Entonces mira el sitio donde siempre la esperaba el gato Mussi. Sonríe un poco, pero Victoria desde atrás, escondida, no puede verlo. Tiene ganas de gritarle y decirle que es la niña más boba que ha conocido nunca. Se espera un momento más. María se agacha y pone los dedos como si tuviera comida para un gato. Hace el ruido de llamarle, aunque no dice Mussi. No se le acerca ningún gato. Ni nadie. Le habla a la nada:

-No quiero que me traigas más flores.


Imagen: Christopher Ray Pérez

Las hermanas Lucas: I



Rotunda. Seca. Hija de puta.
ALBA STEPHEN


Cuando se pone esa ropa, le dice que parece una payasa.

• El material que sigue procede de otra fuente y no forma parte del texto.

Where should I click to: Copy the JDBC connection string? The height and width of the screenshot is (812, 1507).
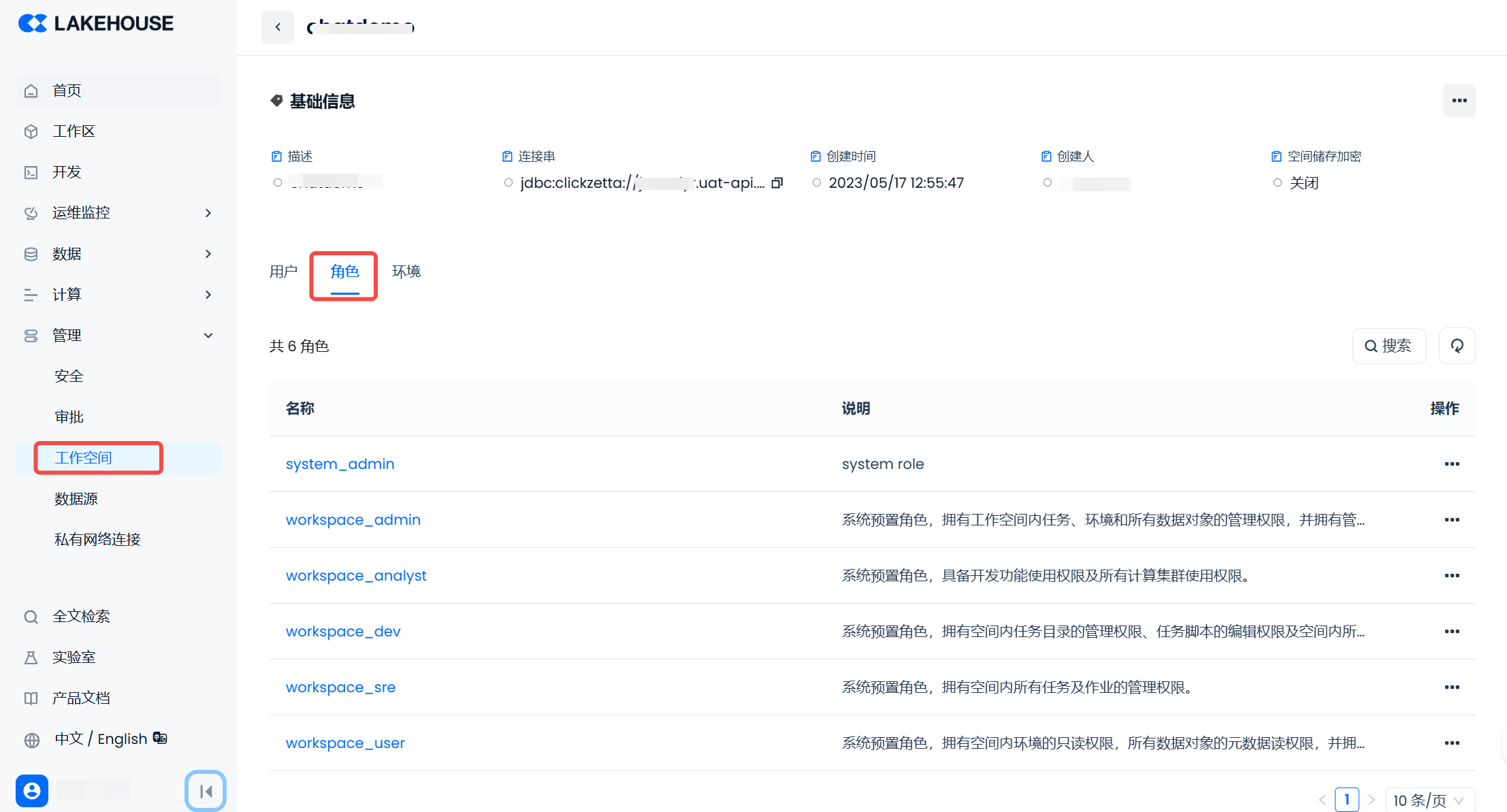(777, 182)
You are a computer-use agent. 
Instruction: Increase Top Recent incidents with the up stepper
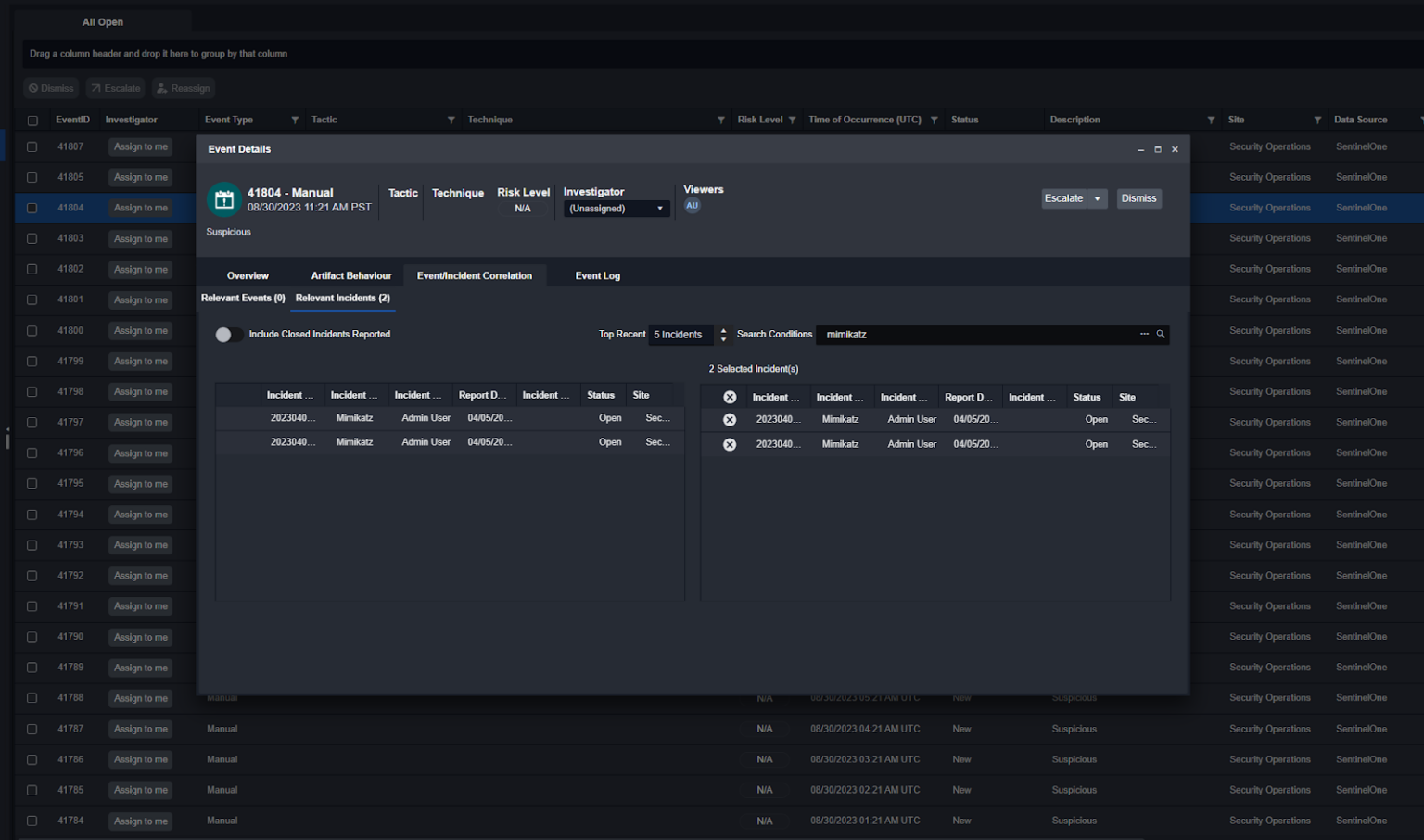pyautogui.click(x=724, y=330)
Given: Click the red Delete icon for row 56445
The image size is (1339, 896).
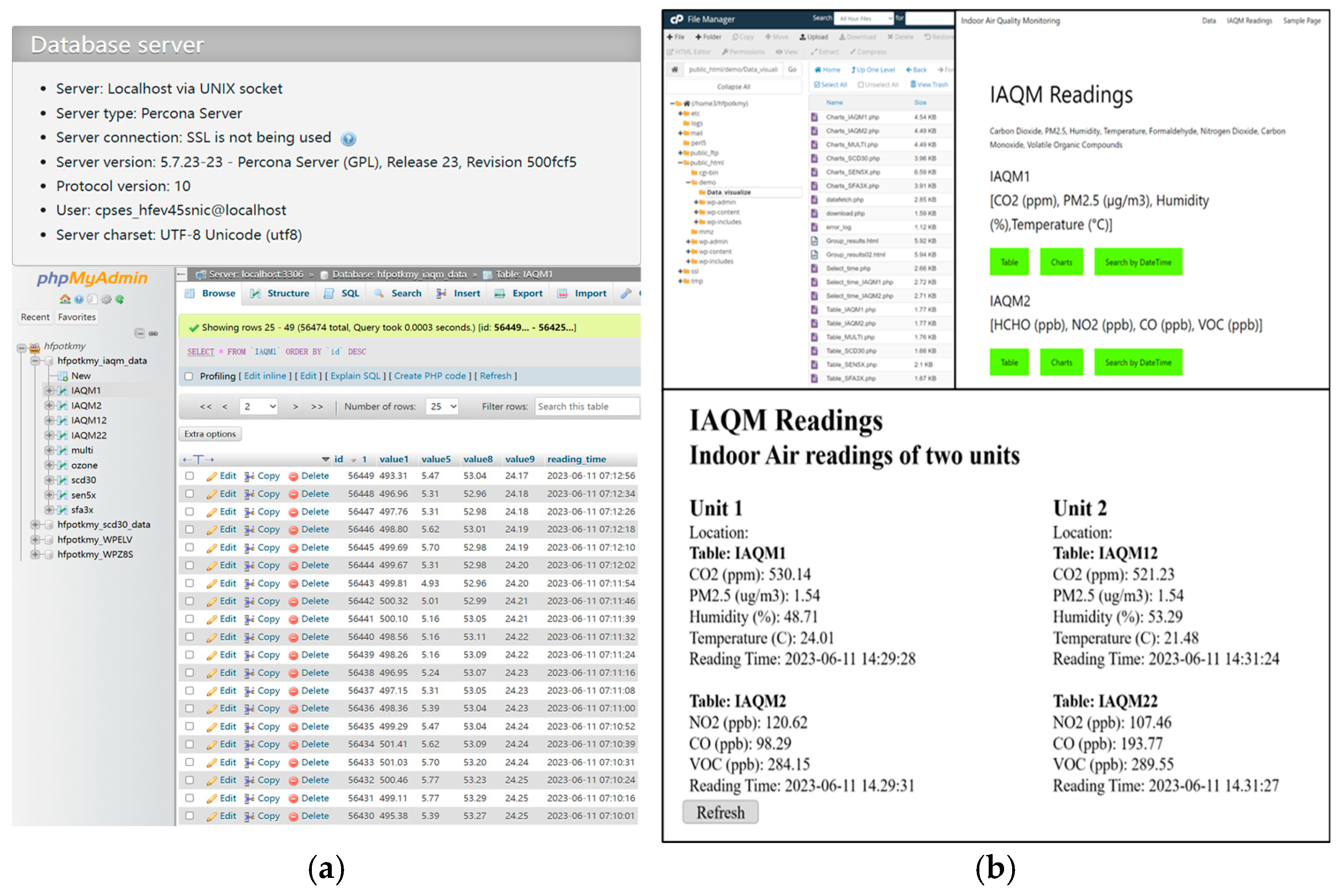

Victoria Lucas es dura con su hermana. Es objetivamente dura con su hermana. Cuando María Lucas aclara en el colegio que Lucas es el apellido y no otro nombre, Victoria cree que es estúpida. Cree que es estúpida cuando come, cree que es estúpida cuando tararea una canción, cuando se equivoca es estúpida y además tonta.

María es torpe, no tan guapa como Victoria, un poco gordita. María Lucas, de apellido Lucas, es lista. Inteligente. Victoria cree que simplemente es una payasa porque no tiene sentido del ridículo y por eso no se da cuenta de que lo está haciendo. Los demás se ríen con ternura y Victoria se avergüenza de su hermana.

Cuando van de la mano al colegio, no le dirige la palabra en todo el camino. Una calle antes de llegar, le suelta la mano y anda más rápido. Se adelanta a María y le dice:

-Tú ahí, hasta que yo entre.

María se queda mirando un gato que hay siempre en la calle del colegio. Dice que se llama Mussi. Cuando lo escribe, lo pone con dos eses. En el diario, por la noche, escribe Mussi. Habla con él y se olvida de Victoria, de que es una payasa y de que ya podría seguir andando. La madre no sabe por qué María siempre llega tarde y Victoria no. No lo puede entender.

-Pues porque tu hija -cuando Victoria habla de su hermana dice eso: tu hija, vuestra hija, tu nieta, tu sobrina, tu amiga- se queda hablando con un gato tonto todas las mañanas. Por eso. Ahora ya lo sabes.

Al gato Mussi lo atropellará un coche una mañana cuando María le esté hablando.

Victoria dice que se va, tú ahí, pero en realidad da la vuelta a la manzana y se pone detrás de María. La escucha hablar con el gato y se ríe pensando que está loca, además de ser una infantil. María y Mussi se miran y María le habla desde la distancia.

-Él entiende.

Victoria se queda detrás y Mussi la está viendo, pero no sabe quién es. A veces María tampoco sabe quién es. Victoria da un salto para asustar a su hermana al dar con los pies en el suelo. El gato también se asusta, sale corriendo, le atropella un coche. María no puede apartar la vista de Mussi y ni siquiera se gira para saber quién ha sido la persona que los ha asustado a los dos.

Victoria sale corriendo.
María se pone a llorar.

En el recreo, María busca a su hermana y le cuenta lo que ha pasado. Le dice que Mussi ha muerto, que se ha pasado toda la mañana pensando en ella con ganas de decírselo.

-No seas boba. Sólo era un gato -le contesta.